1. Tan A

If sin A/2 = -12/13

Find Tan A.

I'm really clueless here. The A/2 made it complicated for me that I couldn't get sin A. Help please.

2. Originally Posted by reiward
If sin A/2 = -12/13

Find Tan A.

I'm really clueless here. The A/2 made it complicated for me that I couldn't get sin A. Help please.
HI

$\displaystyle \tan A=\frac{2\tan \frac{A}{2}}{1-\tan^2 \frac{A}{2}}$

$\displaystyle =\frac{2(\frac{\sin \frac{A}{2}}{\cos \frac{A}{2}})}{1-(\frac{\sin \frac{A}{2}}{\cos \frac{A}{2}})^2}$

3. Originally Posted by reiward
If sin A/2 = -12/13

Find Tan A.

I'm really clueless here. The A/2 made it complicated for me that I couldn't get sin A. Help please.
Since sin is negative, so it can be in quadrant 3 and 4 . Are you sure that the question did not mention bout cos A/2 or tan A/2 ? Or else you would get 2 different answers for tan A .

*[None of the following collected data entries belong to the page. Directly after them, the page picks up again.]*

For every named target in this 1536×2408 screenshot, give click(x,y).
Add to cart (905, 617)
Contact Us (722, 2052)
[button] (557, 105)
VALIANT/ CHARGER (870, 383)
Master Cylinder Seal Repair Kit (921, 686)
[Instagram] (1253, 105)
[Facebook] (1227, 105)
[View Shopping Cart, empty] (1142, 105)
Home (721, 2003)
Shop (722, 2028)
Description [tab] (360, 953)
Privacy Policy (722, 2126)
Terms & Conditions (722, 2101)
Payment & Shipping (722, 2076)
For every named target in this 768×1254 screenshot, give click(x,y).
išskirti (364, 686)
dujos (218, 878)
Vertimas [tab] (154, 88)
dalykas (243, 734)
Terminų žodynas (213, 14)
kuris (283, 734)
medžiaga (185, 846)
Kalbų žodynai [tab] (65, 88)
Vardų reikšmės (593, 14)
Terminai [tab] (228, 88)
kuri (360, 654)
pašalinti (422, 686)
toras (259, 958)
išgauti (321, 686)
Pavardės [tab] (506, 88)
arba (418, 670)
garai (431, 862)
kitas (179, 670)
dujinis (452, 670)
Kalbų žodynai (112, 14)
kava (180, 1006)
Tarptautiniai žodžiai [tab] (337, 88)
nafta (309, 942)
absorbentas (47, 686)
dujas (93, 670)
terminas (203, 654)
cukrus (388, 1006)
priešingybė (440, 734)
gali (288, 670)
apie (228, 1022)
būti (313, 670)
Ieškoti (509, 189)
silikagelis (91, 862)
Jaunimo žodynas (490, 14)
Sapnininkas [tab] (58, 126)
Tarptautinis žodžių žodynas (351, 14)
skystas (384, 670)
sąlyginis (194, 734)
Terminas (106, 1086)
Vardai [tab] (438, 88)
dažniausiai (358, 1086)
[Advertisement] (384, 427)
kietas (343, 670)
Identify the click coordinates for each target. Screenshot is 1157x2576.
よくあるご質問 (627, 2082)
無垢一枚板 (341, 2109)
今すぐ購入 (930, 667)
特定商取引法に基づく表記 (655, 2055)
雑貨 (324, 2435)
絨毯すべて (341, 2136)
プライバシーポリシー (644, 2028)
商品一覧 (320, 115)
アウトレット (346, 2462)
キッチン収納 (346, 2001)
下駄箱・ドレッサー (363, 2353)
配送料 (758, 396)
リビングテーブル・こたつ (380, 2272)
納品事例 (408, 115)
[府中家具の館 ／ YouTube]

Since sin is negative, so it can be in quadrant 3 and 4 . Are you sure that the question did not mention bout cos A/2 or tan A/2 ? Or else you would get 2 different answers for tan A .
Oh, it mentioned that A/2 is a negative obtuse angle. So third quadrant?

Uhm, why did you use Tan 2A identities

5. Originally Posted by reiward
Oh, it mentioned that A/2 is a negative obtuse angle. So third quadrant?

Uhm, why did you use Tan 2A identities
Because it wouldn't lead me to the answer . I used the half angles identities instead .

Yes , A/2 would be in the 3rd quadrant .

so sin A/2 = .... and cos A/2 = .. , then substitute into the identity i gave you just now .